Se aproximó a la reina como siempre, con recelo y un gran respeto. Hacía mucho calor en aquel aposento, pues la reina se sentía más frágil desde que había envejecido. Con todo, a él no le preocupaba su estado físico, porque aún tenía una mente aguda y unos cambios de humor terribles.
No era una mujer a la que se pudiera subestimar.
—Majestad —susurró en el idioma de la realeza, a la vez que sus dos compañeros repetían estas palabras y hacían una reverencia.
Esperaron una milésima de segundo, y ella respondió con desdén:
—¡Incorporaos! No tengo tiempo para vuestras tonterías. Id al grano. —Se dirigió al hombre de piel oscura—. ¿Qué tiene que contarme?
Como no se dirigía a él, Max se corrió a un lado con las manos detrás de la espalda, hasta que ella le hablase.
—Creemos que hemos dado con su centro de operaciones, Majestad. Es otro club de la ciudad. Lo estamos confirmando con el Servicio de Inteligencia y, cuando tengamos su visto bueno, actuaremos.
La reina reflexionó, observando al gigante moreno. Un hombre más pequeño se hubiese acobardado ante su mirada fulminante, pero Zafir le mantenía el pulso. Elegía a dedo a los guardias reales por su valentía.
—¿Algo más que añadir? —preguntó al otro hombre de talla monstruosa.
—No, Majestad —respondió Claude, lacónico.
Por fin miró a Max, el tercer hombre uniformado, para preguntarle:
—¿Qué hay de la chica? ¿Alguna novedad sobre ella?
Al mirar a la reina, estudió su piel gris y arrugada y sus ojos fantasmales. Dudaba de cómo podía ver a través de las bolsas de piel que cubrían sus ojos. Pero sabía que nada se les escapaba, excepto la cuestión de la chica.

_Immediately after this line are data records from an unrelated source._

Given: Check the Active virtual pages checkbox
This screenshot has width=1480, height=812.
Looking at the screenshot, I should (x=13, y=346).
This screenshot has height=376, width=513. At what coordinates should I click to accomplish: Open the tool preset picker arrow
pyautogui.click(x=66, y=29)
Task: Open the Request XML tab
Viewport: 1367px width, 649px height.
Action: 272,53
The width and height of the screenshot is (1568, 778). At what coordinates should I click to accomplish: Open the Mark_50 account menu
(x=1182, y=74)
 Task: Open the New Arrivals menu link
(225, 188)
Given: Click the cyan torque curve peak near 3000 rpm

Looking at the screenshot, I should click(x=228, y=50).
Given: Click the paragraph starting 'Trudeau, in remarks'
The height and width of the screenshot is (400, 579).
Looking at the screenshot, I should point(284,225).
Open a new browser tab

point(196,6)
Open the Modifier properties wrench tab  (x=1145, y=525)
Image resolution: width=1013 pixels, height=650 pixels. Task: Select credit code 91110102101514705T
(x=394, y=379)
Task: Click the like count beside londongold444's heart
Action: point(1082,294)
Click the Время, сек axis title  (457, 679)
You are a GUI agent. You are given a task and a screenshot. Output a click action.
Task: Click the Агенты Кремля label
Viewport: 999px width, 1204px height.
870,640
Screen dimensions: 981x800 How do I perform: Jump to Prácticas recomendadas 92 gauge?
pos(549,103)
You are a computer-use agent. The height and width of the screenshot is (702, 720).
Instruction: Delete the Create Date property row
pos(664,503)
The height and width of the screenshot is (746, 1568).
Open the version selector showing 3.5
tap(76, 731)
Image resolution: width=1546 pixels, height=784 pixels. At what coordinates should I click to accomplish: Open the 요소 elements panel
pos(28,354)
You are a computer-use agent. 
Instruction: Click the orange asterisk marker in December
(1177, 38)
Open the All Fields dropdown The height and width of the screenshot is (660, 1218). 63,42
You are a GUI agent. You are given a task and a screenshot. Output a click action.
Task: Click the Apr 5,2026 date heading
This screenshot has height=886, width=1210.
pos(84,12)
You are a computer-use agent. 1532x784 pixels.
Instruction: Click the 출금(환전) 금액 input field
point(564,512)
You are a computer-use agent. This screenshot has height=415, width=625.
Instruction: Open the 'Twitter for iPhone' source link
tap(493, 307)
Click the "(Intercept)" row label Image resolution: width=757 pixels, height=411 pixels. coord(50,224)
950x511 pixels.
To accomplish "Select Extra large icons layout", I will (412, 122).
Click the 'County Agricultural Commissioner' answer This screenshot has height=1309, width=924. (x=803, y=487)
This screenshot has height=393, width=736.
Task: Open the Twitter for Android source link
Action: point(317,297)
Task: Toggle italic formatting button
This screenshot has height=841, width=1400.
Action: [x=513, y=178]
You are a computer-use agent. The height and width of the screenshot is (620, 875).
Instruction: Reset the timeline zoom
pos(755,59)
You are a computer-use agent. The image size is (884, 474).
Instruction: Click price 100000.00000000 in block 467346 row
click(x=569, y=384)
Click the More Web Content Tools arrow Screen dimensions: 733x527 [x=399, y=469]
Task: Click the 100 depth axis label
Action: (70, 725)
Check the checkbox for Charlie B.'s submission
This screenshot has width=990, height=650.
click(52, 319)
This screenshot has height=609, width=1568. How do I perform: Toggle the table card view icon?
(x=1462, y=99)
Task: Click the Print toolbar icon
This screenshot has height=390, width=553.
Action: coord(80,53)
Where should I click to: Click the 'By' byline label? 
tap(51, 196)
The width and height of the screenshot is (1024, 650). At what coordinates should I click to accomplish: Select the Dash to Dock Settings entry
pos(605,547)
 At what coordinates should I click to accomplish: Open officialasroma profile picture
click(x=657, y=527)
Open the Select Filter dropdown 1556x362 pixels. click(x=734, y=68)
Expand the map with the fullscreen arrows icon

—No, Majestad. No sabemos nada de ella.
Le fue fácil mentir, y se preguntó lo que sentiría cuando la guillotina separase su cabeza del cuerpo en el caso de que ella descubriese la verdad. También se preguntó por qué no podía confesárselo. Era su reina, y su deber era comunicarle cualquier información que ella le pidiese.
Recordó a la chica pálida de cabello rubio platino que había visto un par de veces en el club y se convenció de que no mentía. No sabía quién era ella. Y no tenía manera de saber si ella era la chica a la que buscaban.
La reina se quedó mirándolo de arriba abajo, con antipatía en su expresión y esperando algo más. Pero no lo había.
—Marchaos —ordenó ella, liberándolos por fin de aquel calor cruel.